One early morning, a large fleet of Moro vintas was seen by the fisherfolks in the seashore who came from an overnight fishing at the bay. Panic drove the people to gather their important belongings and their children preparing to rush to the nearby hills. Some villagers rushed to the bay to validate the news and it was indeed correct that the fleet is on its way to their shoreline. Most of the folks were so terrified that they ran to the forest and small caves at the inland. Some stayed to protect their houses while praying to their deity.

The Moros were about to enter the enclosed bay when a genie of enormous size came out from the blue sky and stood with his legs spread across the bay (his right foot at the present-day Kawit point and the other leg at the present-day Agojo point). Everyone was awed of the scenario. Just when the vessels were so close as to be within the genie's reach, he stopped down and grabbed them one after the other throwing them away towards the other incoming vessels. He devoted most of his time, however, picking every Moro swimming for safety andchoking them one after the other.

The natives rejoiced. Their fears were gone. (However, it is not known how Talabukon was named or how they knew his name, but) his heroism was well spoken and immediately spread at the nearby villages. From that time on, the folks gather annually to celebrate as a thanksgiving for what Talabukon did for them. It is also not known if the genie interacted with people or was cited again after that day. As years go by, because of the villagers reverence to the mighty creature and due to the popular term in the locality on how they were saved agreed to call their place "Lo-oc" which in the native dialect means "choke."
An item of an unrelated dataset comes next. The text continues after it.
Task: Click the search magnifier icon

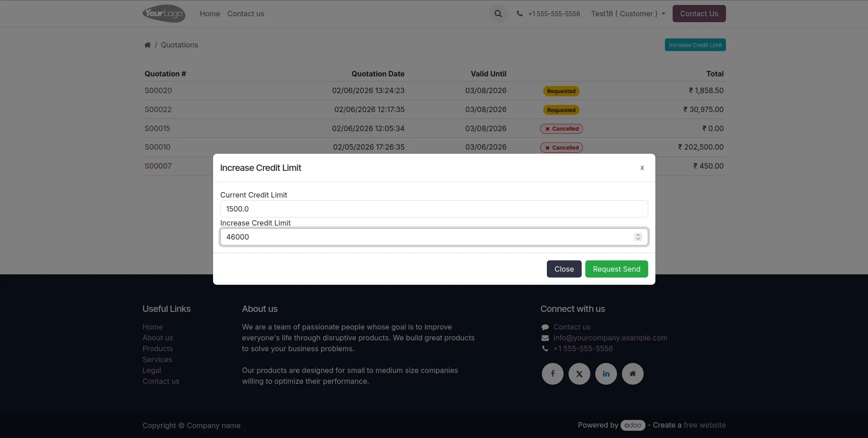Action: pyautogui.click(x=498, y=14)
Until today the place is called Looc, and footprints of Talabukon and are said to be found in Agojo and Kawit as a form of stone.

During the Looc Town Fiesta, streetdancing contest participated by almost all the barangays is held. Displaying dancing skills, artistic choreography, colorful costumes and props, replica of Talabukon and field demonstration/ re-enactment of the myth are the categories of the competition. Last 2001, Tribu Poblacion secured the first place. Baranggay Punta (Tribu Pontana) had three-peated the year after until 2004. Tribu Cadag-cadag dominated the contest years after. Annually, the three tribes would always either be the champions or runners up.